Are you sure you're using all 10000 images? The complete sprite sheet for most games generally range in the hundreds or lower thousands. In a 640x480 screen you can only put 24 different characters without overlapping, having too many different characters of that size in a single screen all moving around is probably going to be too confusing.
Some things you can do to reduce your spritesheet size is to reduce the framerate of the sprites, so that multiple consecutive game frames will be rendered using the same sprite images. Many older games uses 6-8 frames for run cycles and they look great. Simpler creeps can even cut more and only uses 3-4 images.
Another thing you can do is a smarter character and level design so that you don't actually need all characters at the same time. Put each different character is in their own file and you can load them depending on what you need for a particular level. You can also reuse sprites with different colors to indicate stronger version of another sprite, the recolored sprite do not actually exist in the spritesheet as separate character, instead it is composed at runtime.
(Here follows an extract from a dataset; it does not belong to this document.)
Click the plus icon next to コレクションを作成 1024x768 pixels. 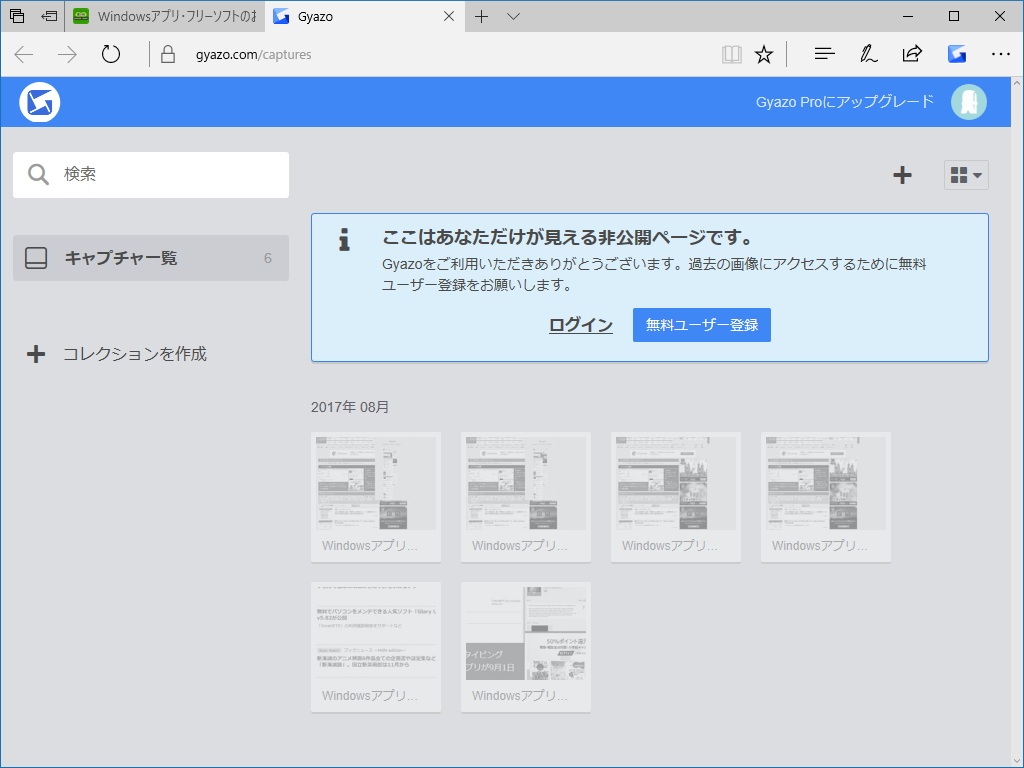37,353

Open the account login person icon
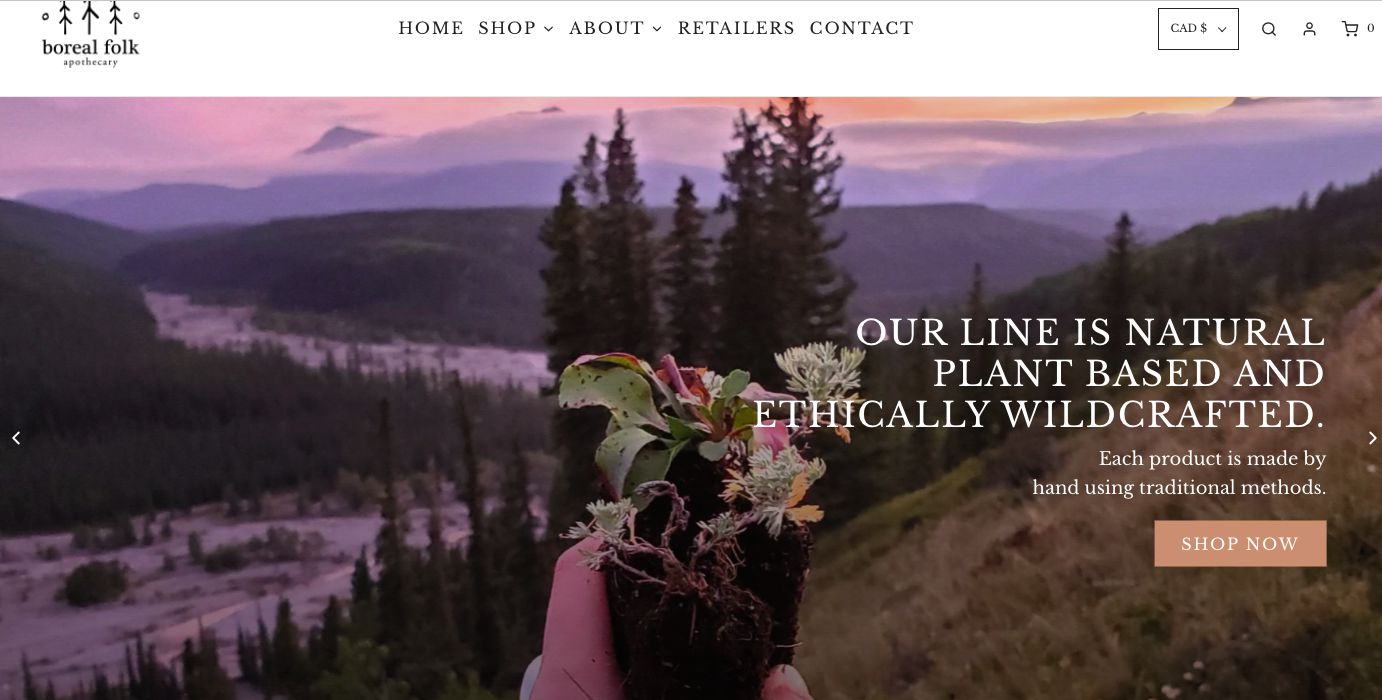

If your characters have visible equipments, you also don't need to have a sprite for every combination, instead compose the equipment sprites into the character images at runtime.
You can also reduce the color depth of your sprites, mosts handsets supports rendering RGB565 pixel format, and in many cases using the full RGB888 is probably more color than you actually needed.
Also, you should use a lower resolution images for lower DPI handsets (which are generally lower powered as well). In those handsets your 100x100 sprites would look grossly oversized.
Also, you probably don't need 100x100 pixels sized sprites for all objects. Many objects probably would probably be much smaller than that, and you can use a smaller-sized sprites cell size for them.